Following the Bank of Canada’s decision, lenders typically take a few days to adjust their prime rates. We expect the prime rate, which influences variable-rate mortgages and other loans, to soon decrease to around 6.45% at most major financial institutions. TD Bank, known for slightly higher prime mortgage rates, could lower it to approximately 6.60%.
How Does This Impact You?
Here’s what this change could mean for you, depending on your loan type:
Fixed-Payment Variable-Rate Mortgages: If you have this type of mortgage, the interest portion of your payment will decrease, while your total monthly payment should remain the same. Over time, more of your payment will go towards the principal.
Adjustable-Rate Mortgages: If your mortgage payments fluctuate with changes in the prime rate, you’ll notice a slight reduction in your next payment.
Fixed-Rate Mortgages: This rate cut won’t impact those with fixed-rate mortgages until it’s time to renew, but it may signal lower rates in the future.

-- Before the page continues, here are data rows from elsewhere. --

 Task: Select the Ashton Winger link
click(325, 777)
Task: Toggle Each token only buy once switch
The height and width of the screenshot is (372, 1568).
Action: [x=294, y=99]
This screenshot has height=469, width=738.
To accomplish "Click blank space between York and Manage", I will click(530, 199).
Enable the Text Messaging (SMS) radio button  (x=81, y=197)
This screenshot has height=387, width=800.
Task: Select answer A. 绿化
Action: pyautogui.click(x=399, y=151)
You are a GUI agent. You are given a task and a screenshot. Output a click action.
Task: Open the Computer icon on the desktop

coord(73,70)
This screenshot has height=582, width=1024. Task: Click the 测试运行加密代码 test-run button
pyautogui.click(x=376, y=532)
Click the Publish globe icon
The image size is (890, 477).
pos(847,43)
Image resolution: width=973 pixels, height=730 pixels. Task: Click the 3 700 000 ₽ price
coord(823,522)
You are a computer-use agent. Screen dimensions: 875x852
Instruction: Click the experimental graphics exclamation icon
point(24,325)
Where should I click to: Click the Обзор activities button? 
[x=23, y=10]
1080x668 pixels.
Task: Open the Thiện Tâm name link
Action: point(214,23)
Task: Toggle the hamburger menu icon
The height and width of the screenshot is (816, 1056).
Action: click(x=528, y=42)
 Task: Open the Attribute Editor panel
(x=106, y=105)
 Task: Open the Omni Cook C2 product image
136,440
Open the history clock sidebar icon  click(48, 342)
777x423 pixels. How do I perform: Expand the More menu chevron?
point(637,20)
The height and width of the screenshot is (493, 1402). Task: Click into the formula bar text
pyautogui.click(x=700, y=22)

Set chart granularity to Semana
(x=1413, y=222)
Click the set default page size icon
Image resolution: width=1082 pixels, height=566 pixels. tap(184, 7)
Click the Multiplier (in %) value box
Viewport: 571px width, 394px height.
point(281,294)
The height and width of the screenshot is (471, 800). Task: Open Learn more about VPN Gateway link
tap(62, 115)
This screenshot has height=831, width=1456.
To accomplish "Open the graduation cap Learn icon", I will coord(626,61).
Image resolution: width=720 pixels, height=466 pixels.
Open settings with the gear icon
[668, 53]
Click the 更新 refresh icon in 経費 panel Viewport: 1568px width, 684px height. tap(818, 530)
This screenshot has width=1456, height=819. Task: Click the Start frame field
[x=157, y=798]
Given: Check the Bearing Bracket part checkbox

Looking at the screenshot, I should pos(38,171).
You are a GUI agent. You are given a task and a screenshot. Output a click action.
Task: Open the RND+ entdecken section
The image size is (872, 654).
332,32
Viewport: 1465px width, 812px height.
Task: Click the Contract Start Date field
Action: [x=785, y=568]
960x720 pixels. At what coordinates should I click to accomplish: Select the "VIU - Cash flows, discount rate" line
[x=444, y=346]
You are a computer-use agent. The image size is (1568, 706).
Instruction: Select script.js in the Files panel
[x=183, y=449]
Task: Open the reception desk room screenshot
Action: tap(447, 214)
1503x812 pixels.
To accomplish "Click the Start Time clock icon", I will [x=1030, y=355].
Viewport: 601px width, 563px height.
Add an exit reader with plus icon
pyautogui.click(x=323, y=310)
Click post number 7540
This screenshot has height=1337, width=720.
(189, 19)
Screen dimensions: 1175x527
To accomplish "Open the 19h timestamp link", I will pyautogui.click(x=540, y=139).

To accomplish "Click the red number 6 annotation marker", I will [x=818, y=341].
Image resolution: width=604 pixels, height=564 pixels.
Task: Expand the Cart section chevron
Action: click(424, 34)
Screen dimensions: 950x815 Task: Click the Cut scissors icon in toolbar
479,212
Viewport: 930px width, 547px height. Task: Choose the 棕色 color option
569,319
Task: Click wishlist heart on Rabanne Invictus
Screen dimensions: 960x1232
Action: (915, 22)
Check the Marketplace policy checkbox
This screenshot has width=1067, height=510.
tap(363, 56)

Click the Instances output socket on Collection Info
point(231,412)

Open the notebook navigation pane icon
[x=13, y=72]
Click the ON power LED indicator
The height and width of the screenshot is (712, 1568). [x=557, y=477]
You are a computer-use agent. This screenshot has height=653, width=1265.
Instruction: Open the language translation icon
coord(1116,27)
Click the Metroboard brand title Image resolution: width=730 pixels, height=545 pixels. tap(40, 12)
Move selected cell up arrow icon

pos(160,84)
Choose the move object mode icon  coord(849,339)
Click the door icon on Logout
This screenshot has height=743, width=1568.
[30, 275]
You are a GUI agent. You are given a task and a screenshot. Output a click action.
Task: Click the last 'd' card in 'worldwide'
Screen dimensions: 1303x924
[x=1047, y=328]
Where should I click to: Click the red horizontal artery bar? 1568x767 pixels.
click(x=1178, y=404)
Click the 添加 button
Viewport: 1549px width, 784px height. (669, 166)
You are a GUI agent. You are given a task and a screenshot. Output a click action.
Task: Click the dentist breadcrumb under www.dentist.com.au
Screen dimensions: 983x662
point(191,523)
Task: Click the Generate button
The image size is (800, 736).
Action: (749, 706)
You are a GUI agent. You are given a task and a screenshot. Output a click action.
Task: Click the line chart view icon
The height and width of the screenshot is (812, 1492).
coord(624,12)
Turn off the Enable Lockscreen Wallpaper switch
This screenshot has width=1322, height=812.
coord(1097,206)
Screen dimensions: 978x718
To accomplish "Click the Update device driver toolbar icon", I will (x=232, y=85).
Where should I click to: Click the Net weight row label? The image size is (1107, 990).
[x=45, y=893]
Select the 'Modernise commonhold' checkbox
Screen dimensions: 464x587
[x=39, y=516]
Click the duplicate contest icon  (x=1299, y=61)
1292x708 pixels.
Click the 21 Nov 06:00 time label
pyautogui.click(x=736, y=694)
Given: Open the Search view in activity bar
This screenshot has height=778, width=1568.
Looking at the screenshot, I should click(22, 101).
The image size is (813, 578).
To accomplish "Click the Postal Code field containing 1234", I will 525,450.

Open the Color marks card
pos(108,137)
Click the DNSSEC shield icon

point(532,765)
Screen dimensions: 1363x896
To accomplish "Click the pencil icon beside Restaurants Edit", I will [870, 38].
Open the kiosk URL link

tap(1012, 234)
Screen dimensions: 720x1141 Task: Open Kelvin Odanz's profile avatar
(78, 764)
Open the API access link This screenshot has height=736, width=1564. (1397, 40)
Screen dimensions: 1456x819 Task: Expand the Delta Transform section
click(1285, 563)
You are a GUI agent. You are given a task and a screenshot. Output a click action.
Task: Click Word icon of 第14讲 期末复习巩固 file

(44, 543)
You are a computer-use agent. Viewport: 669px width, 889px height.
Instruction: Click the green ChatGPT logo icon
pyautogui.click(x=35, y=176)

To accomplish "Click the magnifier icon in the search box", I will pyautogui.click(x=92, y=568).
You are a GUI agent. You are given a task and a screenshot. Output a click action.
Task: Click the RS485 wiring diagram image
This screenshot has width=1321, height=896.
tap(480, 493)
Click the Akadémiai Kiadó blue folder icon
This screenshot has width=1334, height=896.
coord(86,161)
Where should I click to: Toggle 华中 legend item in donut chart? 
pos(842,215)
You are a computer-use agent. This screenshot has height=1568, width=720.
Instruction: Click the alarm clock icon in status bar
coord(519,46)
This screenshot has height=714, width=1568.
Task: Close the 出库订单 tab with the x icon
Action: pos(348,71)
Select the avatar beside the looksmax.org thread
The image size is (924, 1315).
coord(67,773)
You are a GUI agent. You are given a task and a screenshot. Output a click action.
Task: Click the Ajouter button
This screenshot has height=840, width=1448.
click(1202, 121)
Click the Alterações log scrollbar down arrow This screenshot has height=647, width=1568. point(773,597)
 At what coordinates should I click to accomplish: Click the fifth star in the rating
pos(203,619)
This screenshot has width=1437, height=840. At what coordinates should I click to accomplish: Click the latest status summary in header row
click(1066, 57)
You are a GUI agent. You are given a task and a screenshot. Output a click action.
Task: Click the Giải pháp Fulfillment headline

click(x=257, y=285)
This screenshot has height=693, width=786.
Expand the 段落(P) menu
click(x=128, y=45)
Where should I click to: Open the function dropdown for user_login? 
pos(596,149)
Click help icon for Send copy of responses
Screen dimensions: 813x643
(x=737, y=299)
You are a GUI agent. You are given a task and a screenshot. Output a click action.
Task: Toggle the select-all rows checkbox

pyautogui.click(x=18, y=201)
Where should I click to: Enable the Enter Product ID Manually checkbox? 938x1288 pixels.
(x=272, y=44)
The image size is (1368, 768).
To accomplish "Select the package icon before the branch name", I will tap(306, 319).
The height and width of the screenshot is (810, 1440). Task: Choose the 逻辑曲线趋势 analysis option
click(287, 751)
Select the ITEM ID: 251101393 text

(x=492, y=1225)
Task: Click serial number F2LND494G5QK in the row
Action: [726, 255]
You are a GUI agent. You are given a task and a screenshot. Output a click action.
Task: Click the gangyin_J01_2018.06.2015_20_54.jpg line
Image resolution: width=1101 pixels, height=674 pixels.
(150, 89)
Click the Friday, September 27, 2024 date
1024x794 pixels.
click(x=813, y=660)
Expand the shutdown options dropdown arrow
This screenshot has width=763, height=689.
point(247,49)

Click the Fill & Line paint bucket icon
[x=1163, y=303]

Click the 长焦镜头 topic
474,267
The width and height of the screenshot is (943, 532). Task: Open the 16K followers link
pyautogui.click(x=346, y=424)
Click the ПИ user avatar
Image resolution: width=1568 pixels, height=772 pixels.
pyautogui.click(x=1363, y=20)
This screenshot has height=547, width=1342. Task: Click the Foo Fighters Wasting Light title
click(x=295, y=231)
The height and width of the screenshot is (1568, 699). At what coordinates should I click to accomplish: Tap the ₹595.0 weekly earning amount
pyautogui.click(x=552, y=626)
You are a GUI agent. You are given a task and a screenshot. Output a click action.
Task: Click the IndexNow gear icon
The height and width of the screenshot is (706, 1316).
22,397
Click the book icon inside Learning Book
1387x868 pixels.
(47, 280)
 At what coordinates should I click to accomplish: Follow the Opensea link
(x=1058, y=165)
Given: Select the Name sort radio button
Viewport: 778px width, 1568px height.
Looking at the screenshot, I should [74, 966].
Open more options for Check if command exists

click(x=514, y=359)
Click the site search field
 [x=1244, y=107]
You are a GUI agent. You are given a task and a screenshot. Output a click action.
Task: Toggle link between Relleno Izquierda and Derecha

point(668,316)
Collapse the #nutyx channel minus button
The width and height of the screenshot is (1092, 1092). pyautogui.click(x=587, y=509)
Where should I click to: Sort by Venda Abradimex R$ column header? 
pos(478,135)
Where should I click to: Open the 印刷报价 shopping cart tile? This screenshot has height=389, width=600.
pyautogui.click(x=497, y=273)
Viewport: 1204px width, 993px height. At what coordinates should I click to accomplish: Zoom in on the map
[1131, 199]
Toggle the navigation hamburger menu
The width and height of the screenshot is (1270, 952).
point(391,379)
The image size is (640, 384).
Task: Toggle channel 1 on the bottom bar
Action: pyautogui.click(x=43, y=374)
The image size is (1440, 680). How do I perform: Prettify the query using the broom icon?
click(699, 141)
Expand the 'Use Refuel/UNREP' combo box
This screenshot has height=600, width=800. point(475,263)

Other Prime-Linked Loans: Personal loans or lines of credit tied to the prime rate will likely see reduced interest charges or smaller monthly payments.
The Bigger Picture
For homeowners and borrowers, this is positive news. As the prime rate decreases, it helps ease the financial burden on those with variable or adjustable-rate loans. In the coming days, we expect to see banks respond by adjusting their lending rates accordingly.